Your study found that the European population lineage descended from as little as one to three men, in stark contrast to the African population that descended from about 40 men. Were you expecting to find such a difference? Do you have any thoughts on why this is?
Yes and no. The star-like expansion of R1b, with all the sub-lineages branching off the same central point, told us from just a glance at the tree that the expansion had to be so rapid that there had not been time for mutations to occur during the period of expansion. The more regular tree-like structure of E1b1a similarly told us that the expansion had been more gradual.

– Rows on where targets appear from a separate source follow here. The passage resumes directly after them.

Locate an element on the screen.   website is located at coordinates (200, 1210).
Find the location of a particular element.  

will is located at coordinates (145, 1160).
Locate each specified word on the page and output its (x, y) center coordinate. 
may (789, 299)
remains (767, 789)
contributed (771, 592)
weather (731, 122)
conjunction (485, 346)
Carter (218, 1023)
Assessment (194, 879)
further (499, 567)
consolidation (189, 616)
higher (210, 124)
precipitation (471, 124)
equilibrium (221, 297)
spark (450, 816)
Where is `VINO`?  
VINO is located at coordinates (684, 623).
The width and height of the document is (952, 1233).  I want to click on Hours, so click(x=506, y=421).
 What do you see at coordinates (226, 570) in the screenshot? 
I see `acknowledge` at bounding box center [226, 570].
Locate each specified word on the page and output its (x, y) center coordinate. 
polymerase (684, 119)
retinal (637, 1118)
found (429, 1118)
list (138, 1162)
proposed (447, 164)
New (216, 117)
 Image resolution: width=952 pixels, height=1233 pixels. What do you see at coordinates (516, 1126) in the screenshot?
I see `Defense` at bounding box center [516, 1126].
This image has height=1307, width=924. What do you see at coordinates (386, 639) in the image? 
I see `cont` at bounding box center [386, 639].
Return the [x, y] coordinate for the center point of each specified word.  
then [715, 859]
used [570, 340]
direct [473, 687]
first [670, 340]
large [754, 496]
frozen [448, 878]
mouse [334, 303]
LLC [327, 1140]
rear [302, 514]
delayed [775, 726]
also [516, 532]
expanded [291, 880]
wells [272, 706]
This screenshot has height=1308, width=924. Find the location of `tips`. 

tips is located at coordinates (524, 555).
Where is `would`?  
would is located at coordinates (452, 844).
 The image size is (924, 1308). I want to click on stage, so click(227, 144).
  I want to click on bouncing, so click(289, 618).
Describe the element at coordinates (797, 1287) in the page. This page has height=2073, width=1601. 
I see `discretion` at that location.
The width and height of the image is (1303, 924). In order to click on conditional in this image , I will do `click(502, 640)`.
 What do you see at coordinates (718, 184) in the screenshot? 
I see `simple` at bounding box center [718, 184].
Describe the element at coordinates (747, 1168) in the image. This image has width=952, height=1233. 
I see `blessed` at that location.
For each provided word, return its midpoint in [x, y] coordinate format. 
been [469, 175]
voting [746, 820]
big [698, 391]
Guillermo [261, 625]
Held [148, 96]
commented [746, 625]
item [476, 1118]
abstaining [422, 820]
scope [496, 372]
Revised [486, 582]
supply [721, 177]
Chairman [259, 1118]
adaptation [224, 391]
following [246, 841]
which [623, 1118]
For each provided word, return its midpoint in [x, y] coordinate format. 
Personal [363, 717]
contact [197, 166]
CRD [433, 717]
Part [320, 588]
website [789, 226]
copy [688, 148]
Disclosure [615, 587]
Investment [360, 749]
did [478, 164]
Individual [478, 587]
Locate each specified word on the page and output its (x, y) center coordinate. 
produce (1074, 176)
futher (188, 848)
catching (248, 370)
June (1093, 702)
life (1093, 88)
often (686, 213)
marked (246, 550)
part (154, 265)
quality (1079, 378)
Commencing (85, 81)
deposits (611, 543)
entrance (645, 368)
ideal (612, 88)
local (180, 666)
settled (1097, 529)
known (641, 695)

So we were expecting to see a difference. But we needed to do the simulations to get the numbers. Why are they so different? We can only speculate about this, but two factors may have been important. In Europe, the starting number of farmers may have been smaller, so there were fewer Y lineages. And the farming package, perhaps including several different crops and domesticated animals, may have been well-suited to the environment, so the farmers could increase rapidly in number.
Do you think a more complex demographic model will be needed to better understand population histories in these regions?
It is tempting to think that a more complex demographic model must be better than a simple one. But there can be a serious downside to making the model more complex. The ‘parameter space’ resulting from all the possible combinations of values of the variables quickly becomes very, very large as the number of variables increases. So it may be impractical to explore all of this parameter space properly. However, if we could identify narrow ranges for some of the variables from external sources, for example the time when the expansion started from archaeological evidence, we might be able to increase the number of variables and thus the complexity of the model without a huge penalty.
What’s next for your research?
In this area, I’m keeping a close eye on ancient DNA (aDNA) results. The same advances in sequencing technology that benefited our work are now transforming the aDNA field. Soon, we won’t have to depend on modern DNA and modelling to understand the past: we will be able to see more directly from the sequences of ancient samples. There are not many ancient Y sequences yet, but I’m sure they will be available soon. aDNA results from other parts of the genome are already supporting the idea of large-scale movement of farmers. I would also particularly like to see a better calibration of the Y tree, coming from measurements of mutation rates in modern families, or from aDNA, or preferably both. The next years of Y-chromosome research are going to be exciting.